Knowing the right thing and doing the right thing are… two different things.

Aristotle tells us: “We are what we repeatedly do. Excellence, then, is not an act, but a habit.”

So, how do we create good habits?

One strategy involves what Shawn refers to as “activation energy.”  The key is to lower the amount of energy required for the habits we want to adopt and raise it for the habits we want to avoid.  

Let’s say we want to stop spending so much time sitting on the couch channel surfing.  What if before walking out the door in the morning, we put the remote at the bottom of a box on the top shelf of our closet?  Seriously.  If our goal is to play the guitar more, what if we took the guitar out of its case and put it on the couch?

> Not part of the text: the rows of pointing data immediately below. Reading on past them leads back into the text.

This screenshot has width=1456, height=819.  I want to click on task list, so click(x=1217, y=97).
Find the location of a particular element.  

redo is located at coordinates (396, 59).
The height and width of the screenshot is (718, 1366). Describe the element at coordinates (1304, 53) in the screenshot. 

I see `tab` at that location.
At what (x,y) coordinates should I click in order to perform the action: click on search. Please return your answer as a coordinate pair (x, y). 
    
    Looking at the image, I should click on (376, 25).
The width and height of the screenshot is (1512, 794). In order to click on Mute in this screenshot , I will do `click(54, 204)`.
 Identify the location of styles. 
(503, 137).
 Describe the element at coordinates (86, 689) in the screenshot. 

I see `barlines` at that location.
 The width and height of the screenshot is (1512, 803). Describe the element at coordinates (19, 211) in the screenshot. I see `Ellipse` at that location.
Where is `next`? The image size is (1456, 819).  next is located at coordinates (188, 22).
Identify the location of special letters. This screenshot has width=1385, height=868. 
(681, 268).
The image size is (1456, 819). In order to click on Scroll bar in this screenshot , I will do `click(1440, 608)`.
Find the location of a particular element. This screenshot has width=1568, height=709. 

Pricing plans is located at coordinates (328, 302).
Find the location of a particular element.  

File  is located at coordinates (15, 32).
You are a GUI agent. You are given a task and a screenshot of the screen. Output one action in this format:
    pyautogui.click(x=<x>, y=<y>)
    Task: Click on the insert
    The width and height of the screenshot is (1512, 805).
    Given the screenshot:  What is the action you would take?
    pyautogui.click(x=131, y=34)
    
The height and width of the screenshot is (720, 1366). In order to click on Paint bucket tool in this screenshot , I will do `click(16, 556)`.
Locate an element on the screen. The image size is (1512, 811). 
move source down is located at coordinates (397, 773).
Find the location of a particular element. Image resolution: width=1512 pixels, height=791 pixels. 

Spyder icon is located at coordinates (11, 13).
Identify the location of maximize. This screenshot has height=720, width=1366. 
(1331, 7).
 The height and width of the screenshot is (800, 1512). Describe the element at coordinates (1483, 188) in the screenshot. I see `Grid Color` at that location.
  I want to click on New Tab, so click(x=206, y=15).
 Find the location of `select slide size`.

Voila.  More guitar.  Less TV.

The key is understanding the role of willpower. Turns out we only have so much each day. Our willpower is a finite resource: the more we use it, the less we have. As we go through our day, we encounter a stream of tasks that deplete it: saying no to the ice cream sandwich after lunch, staying focused during a 3-hour presentation, etc.  

To establish new habits, we want to take willpower out of the equation and make the new desired behavior the default option. By sleeping in his workout clothes and putting his running shoes next to his bed, Shawn shares he was able to increase his number of workouts.  Dramatically.

Here’s the kicker: “passive leisure” activities like watching TV and surfing the web are enjoyable and engaging for about 30-minutes, at which point they create what psychologists call “psychic entropy” – that listless feeling we all know so well.  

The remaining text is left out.